Of course he intended it as a threat.  Ever since Paul took
over the NOIE organization for Alston and tried to find a
life in Aussie politics by becoming Internet relevant, he's
leveraged a string of threats.  Try doing some search engine
trolling and you'll find them all.


My personal opinion is that this is exactly what is going to happen. There
is no way you can convince the governments not to step in if the ICANN
solution will fail. Whether the outcome will be an international body with
specific intergovernmental status like ITU, FAO, or other UN organizations,
or a different type of body like ICAO, InMarSat, etc., is open to debate,
but the direction seems pretty clear to me.
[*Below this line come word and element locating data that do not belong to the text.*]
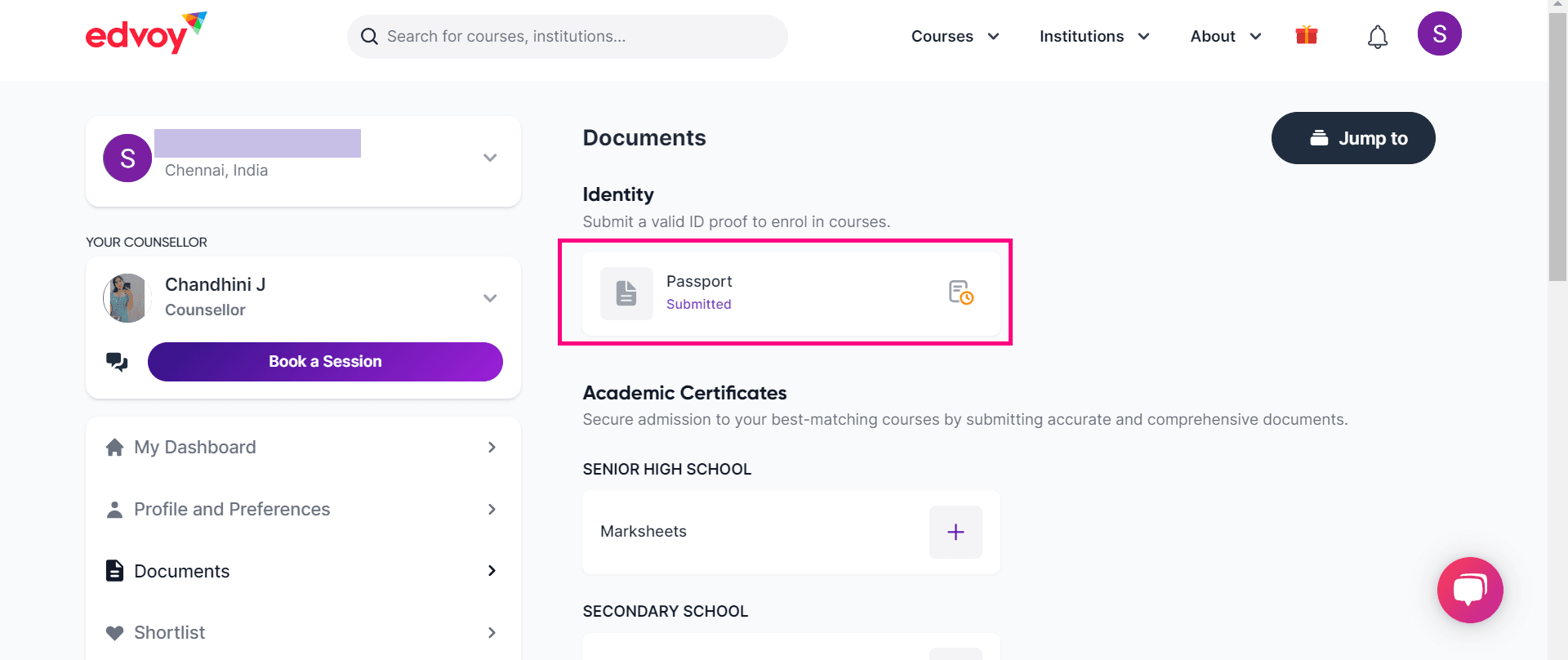This screenshot has height=660, width=1568.
Task: Open the gift rewards icon
Action: (1307, 35)
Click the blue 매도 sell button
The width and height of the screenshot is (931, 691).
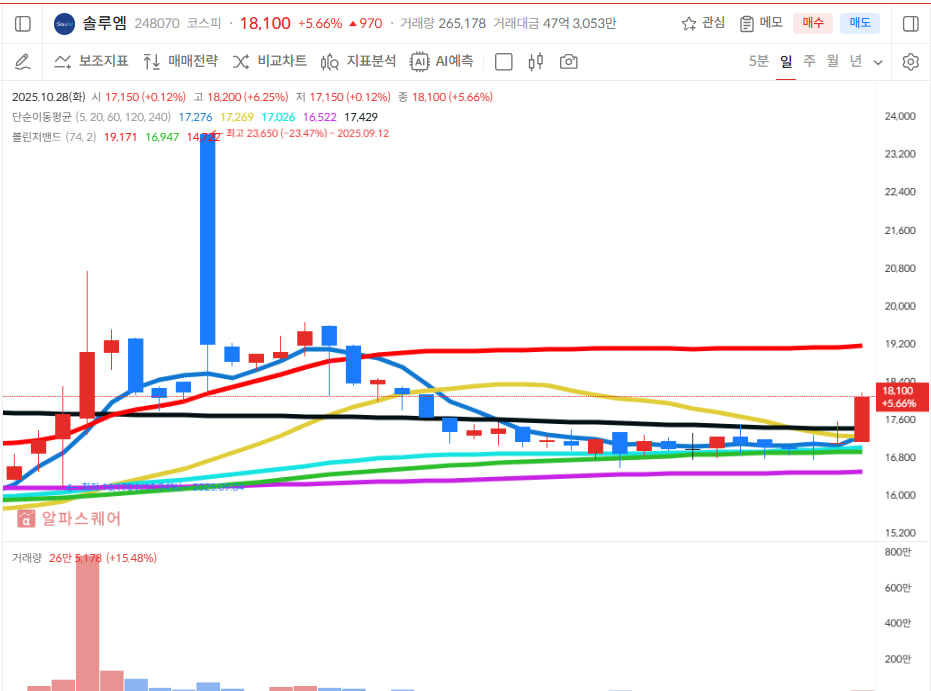pos(859,23)
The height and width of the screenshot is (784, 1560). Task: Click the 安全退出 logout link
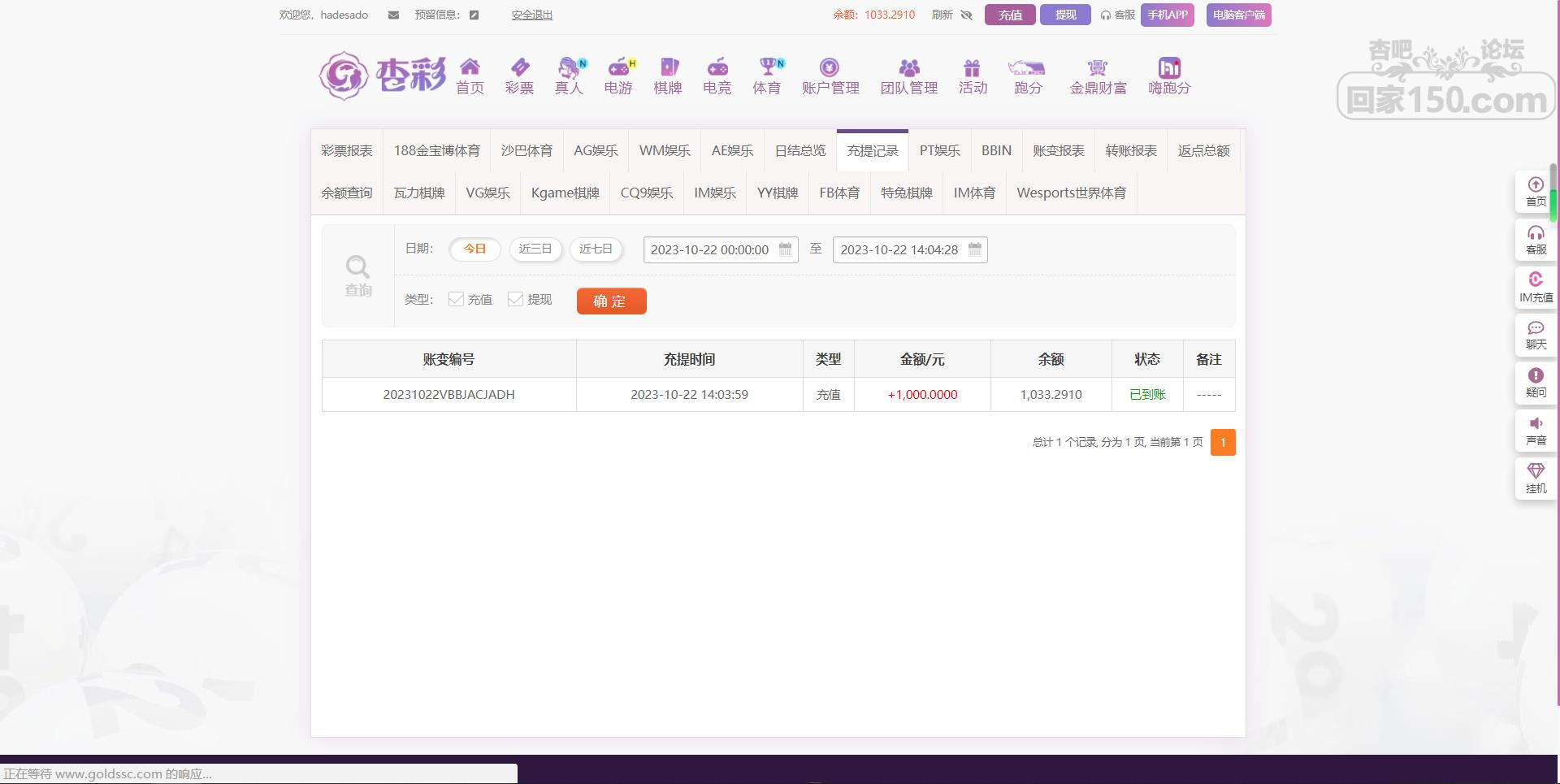(531, 15)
Roberto - this "threat" has been around for the last 20 years.
Many of us spent some of our careers dealing with it.
Under much more favorable circumstances to these players,
they tried and failed spectacularly.  That's why they are
trying to reinvent themselves playing the same game.  There
is no way - let me reiterate, there is no way - they could
pull it off with an aggregation of 1 million private networks,
50 million hosts, and several billion server applications
shared via tcp/ip - - which is what the Internet is.

The real threat is in the area of Internet taxation, and all
this DNS stuff is just a quid pro quo.